RE: Redmine and OpenProject - Added by PICCORO LenzMcKAY over 4 years ago

i reviewed openproject and redmine.. openproject has some improvements like agile (but must paid) BUT REDMINE TOO, like inter-share beetween projects or subprojects... the wiki/content inter-share system too, using macros (i cannot see easyle that in openproject)

i have two point of views:

administrators: it will prefer redmine, more basic, more simple and easy to mantain.. that's all

large-chefs: will opt to openproject due has build in agile (but seems must paid), also openproject are focused to large deploys... but carefully due seems are not multipurpose!

mid-chefs: those very busy leaders will prefers redmine, in mid-to-little enterprices.. not so many thing to learn and easy to enhanched with plguins, if pay to some developers.. can improve it so far

end-users: due ignorant vision .. maybe will prefer openproject.. but later will discover that redmine are easy and fast of usage..

from my point of view.. openproject it's just/only redmine with eye-candy buttons and speaking technically openproject it's just for very very large deployments... and those large deployments will prefers gitlab-enterprise ...

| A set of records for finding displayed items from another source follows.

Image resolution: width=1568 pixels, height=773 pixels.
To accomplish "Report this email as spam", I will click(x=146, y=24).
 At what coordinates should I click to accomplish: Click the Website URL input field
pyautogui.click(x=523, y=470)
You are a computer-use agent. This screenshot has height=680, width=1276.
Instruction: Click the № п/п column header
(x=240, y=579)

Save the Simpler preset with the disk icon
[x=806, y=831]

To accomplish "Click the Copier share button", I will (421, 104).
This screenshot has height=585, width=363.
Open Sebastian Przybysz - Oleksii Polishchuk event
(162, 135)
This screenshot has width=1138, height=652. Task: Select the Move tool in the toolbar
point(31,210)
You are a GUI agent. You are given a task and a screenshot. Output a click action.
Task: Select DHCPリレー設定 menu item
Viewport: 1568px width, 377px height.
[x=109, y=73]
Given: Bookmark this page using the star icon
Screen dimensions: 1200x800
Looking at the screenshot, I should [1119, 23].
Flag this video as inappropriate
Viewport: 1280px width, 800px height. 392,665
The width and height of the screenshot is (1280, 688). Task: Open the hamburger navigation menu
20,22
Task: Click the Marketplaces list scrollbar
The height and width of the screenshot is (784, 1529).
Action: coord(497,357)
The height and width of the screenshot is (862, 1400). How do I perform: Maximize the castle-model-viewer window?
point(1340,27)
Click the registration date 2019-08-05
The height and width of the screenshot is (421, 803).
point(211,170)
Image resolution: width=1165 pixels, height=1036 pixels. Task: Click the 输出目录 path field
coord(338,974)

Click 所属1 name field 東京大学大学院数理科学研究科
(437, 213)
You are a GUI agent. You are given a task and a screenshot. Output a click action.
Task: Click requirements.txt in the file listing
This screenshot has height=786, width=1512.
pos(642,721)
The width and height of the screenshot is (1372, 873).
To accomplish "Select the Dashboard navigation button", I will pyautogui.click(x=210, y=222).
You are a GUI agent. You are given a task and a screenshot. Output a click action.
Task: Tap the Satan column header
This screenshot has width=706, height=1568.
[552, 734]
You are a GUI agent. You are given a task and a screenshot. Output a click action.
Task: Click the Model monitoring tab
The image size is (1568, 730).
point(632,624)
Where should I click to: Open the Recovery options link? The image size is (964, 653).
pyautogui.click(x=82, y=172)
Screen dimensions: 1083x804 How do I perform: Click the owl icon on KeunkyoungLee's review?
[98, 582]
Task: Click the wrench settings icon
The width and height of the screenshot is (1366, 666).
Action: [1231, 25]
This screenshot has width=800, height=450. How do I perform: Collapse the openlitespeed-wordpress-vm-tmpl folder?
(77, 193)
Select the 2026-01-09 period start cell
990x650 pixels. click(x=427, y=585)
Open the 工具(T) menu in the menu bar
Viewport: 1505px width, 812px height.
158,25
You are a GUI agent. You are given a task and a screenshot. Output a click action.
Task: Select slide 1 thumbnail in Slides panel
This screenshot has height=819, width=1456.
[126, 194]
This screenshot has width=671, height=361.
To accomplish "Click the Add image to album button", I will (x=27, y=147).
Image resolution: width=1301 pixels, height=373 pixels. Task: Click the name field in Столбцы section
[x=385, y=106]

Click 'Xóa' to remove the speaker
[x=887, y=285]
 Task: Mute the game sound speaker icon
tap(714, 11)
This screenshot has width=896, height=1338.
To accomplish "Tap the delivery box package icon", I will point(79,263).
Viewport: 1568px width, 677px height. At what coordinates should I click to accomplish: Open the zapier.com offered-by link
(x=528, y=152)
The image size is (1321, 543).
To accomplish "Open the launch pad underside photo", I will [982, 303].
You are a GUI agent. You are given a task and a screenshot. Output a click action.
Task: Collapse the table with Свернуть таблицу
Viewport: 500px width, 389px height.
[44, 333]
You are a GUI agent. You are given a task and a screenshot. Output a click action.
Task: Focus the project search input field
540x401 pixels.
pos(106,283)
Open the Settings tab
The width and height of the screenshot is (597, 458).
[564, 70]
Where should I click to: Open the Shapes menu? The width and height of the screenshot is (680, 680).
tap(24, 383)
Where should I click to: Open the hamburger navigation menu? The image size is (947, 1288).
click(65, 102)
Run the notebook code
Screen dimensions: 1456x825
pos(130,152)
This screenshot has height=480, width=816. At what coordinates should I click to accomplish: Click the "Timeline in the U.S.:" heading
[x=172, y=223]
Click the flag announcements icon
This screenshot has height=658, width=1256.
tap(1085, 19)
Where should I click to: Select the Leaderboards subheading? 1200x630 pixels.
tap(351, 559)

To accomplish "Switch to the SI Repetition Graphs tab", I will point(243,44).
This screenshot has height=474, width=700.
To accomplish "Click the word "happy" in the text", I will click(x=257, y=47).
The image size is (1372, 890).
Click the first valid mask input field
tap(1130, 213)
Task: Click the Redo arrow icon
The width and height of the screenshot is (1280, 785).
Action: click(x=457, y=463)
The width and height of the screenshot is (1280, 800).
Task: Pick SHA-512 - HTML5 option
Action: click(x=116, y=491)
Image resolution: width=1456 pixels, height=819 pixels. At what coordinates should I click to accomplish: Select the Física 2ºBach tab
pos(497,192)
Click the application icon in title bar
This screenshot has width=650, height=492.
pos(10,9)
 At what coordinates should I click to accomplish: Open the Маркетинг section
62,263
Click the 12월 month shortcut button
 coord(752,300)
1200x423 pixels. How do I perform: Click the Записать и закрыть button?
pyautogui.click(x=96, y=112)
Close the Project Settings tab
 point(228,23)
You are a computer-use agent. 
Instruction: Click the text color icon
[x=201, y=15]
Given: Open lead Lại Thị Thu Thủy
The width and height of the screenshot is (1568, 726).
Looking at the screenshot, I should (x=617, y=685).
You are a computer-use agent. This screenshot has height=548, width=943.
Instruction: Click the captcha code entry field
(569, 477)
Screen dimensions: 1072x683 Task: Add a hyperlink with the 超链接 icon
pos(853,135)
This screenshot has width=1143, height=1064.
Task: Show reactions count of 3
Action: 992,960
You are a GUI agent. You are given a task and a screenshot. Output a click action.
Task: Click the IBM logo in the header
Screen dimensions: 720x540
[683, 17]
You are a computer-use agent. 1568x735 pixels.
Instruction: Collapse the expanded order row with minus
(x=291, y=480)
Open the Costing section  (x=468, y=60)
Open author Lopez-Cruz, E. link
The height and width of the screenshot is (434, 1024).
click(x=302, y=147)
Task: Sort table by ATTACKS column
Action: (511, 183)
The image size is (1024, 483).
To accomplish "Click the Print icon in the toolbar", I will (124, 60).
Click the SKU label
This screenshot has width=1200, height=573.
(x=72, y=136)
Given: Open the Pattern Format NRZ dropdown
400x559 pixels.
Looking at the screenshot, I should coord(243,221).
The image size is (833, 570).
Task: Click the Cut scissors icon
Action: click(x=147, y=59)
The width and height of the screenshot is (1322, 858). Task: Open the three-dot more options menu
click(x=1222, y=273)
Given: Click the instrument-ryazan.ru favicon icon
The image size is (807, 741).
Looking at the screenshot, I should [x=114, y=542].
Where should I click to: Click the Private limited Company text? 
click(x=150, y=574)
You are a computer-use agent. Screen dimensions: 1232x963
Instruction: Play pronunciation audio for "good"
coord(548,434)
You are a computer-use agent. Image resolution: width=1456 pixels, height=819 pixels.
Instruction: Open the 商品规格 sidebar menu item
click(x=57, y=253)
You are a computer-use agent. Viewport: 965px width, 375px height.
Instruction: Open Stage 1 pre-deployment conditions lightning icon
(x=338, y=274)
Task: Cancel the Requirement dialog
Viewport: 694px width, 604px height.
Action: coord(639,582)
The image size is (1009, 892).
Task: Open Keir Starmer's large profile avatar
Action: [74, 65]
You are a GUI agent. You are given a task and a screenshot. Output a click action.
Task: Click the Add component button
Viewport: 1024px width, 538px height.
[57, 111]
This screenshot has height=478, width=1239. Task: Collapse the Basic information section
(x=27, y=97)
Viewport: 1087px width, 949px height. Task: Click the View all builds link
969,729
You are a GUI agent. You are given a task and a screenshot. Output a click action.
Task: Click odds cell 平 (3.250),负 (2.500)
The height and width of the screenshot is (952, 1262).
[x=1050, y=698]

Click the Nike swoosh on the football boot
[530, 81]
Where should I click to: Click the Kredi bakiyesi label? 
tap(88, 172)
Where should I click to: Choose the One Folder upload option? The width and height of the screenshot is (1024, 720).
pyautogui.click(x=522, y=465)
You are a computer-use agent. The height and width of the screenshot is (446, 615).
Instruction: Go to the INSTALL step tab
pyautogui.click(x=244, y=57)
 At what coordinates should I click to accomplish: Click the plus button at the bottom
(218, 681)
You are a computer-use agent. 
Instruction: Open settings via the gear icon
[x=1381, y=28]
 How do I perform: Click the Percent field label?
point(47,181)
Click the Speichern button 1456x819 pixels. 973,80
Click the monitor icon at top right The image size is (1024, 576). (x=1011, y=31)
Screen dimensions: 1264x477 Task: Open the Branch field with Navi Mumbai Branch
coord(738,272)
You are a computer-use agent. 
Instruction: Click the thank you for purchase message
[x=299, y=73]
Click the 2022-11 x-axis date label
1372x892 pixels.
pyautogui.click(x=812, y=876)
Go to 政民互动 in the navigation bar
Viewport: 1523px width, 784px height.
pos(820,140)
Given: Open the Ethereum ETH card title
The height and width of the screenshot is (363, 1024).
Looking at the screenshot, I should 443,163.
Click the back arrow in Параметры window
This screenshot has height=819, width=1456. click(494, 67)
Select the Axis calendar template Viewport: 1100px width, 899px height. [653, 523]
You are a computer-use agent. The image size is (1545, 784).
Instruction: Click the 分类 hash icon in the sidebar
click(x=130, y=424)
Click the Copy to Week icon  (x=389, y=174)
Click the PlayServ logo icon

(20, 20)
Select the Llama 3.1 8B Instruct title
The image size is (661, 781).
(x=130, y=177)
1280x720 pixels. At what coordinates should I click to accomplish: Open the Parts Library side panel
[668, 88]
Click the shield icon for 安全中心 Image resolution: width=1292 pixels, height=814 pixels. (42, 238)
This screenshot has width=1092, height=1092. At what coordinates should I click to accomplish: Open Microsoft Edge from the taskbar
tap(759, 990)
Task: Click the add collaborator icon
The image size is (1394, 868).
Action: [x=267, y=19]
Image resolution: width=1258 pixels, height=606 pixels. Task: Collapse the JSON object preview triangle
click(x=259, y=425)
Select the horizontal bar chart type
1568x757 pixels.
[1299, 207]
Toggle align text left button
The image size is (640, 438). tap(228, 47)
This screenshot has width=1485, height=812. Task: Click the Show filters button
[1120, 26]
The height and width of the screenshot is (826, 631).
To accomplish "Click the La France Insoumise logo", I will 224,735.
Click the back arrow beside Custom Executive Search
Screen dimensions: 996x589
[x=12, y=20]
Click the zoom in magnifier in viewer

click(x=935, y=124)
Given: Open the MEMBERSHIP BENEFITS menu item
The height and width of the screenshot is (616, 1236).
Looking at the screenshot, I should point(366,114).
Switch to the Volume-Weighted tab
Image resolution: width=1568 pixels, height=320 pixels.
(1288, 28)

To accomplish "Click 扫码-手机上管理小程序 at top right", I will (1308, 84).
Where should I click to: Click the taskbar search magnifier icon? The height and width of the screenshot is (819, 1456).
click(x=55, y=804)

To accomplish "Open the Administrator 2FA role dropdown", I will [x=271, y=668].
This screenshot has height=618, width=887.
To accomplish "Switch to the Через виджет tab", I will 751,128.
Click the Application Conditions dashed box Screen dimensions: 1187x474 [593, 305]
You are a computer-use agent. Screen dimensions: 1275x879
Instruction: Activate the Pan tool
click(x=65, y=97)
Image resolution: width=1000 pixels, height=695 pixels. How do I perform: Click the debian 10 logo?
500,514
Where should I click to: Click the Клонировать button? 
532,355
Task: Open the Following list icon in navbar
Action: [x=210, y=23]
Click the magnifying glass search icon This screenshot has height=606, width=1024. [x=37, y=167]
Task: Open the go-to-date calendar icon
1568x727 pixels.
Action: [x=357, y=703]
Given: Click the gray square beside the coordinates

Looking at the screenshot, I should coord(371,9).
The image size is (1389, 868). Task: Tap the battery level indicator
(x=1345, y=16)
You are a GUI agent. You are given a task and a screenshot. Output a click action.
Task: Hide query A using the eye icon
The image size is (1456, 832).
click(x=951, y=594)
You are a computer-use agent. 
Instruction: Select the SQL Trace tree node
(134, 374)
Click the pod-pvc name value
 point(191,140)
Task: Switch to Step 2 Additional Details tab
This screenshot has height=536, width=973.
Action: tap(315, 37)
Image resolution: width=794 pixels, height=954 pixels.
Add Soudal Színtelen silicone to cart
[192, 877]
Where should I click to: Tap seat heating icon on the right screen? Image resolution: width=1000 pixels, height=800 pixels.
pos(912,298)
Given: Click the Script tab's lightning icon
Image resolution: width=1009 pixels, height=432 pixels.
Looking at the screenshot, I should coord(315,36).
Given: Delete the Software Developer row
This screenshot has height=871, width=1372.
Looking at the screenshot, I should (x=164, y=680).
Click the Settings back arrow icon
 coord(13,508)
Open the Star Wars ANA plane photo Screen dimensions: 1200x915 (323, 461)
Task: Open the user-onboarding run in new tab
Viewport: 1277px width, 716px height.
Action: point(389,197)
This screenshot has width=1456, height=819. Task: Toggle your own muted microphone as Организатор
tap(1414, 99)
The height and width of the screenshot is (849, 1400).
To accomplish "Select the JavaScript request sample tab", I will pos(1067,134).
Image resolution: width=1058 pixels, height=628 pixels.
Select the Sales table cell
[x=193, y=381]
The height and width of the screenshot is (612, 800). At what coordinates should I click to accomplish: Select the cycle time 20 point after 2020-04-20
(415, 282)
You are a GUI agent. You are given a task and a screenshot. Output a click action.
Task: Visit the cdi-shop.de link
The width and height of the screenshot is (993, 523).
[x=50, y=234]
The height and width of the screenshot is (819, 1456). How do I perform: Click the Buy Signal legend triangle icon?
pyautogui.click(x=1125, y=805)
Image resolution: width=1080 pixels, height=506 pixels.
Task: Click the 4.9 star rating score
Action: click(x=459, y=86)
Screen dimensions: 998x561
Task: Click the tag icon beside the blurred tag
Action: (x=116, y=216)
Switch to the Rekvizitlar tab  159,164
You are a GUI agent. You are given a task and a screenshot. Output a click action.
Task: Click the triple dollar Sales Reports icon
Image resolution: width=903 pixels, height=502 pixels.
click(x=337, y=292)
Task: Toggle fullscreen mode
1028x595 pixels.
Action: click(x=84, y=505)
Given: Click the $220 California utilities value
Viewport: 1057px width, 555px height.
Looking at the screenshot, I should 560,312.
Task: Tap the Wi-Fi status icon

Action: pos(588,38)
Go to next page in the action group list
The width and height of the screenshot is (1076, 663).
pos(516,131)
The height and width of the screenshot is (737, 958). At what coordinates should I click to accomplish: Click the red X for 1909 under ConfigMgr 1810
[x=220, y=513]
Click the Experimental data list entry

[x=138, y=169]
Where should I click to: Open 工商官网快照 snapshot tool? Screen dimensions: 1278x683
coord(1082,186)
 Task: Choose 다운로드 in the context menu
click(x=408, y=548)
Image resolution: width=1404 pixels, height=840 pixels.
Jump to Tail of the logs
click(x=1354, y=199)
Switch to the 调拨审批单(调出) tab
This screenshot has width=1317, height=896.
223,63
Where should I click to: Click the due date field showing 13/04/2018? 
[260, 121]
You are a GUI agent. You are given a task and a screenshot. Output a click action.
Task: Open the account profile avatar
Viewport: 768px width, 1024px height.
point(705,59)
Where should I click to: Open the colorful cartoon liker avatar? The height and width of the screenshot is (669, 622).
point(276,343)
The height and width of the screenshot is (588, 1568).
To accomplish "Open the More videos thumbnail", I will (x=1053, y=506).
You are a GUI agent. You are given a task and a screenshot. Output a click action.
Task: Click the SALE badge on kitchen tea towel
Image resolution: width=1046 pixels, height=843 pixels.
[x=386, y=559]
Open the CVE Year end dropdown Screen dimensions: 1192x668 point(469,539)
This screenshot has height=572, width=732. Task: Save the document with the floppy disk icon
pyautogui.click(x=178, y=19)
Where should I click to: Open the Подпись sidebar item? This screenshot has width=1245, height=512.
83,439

RE: Redmine and OpenProject - Added by Matthew Paul over 4 years ago

Random person's comment here - I just LOVE Redmine. I hear people talk about the UI and so on - but it depends what you want it for. If you are looking at it as a help desk with end users, I get that, but if you're an IT team with power users, I actually prefer the fairly basic redmine UI over the javascript heavy ones - it's much, much faster.

I use a circle theme from the Redmineup people, but you can get a commercial one that is more react/java based from people like https://bestredminetheme.com/boostmine/

In terms of functionality I prefer Redmine also because you can add in as many plugins as you like, and even write your own to customize core functionality if you like. I have 20+ plugins and also have some back end database tasks running to do some more complex stuff (because I'm not very good at ruby).

In the end if you want a fully functional, nice looking redmine, I agree that the plan.io folks are good for a redmine-like UI, and if you really want a fully javascript/web look the easyredmine people have done that for you.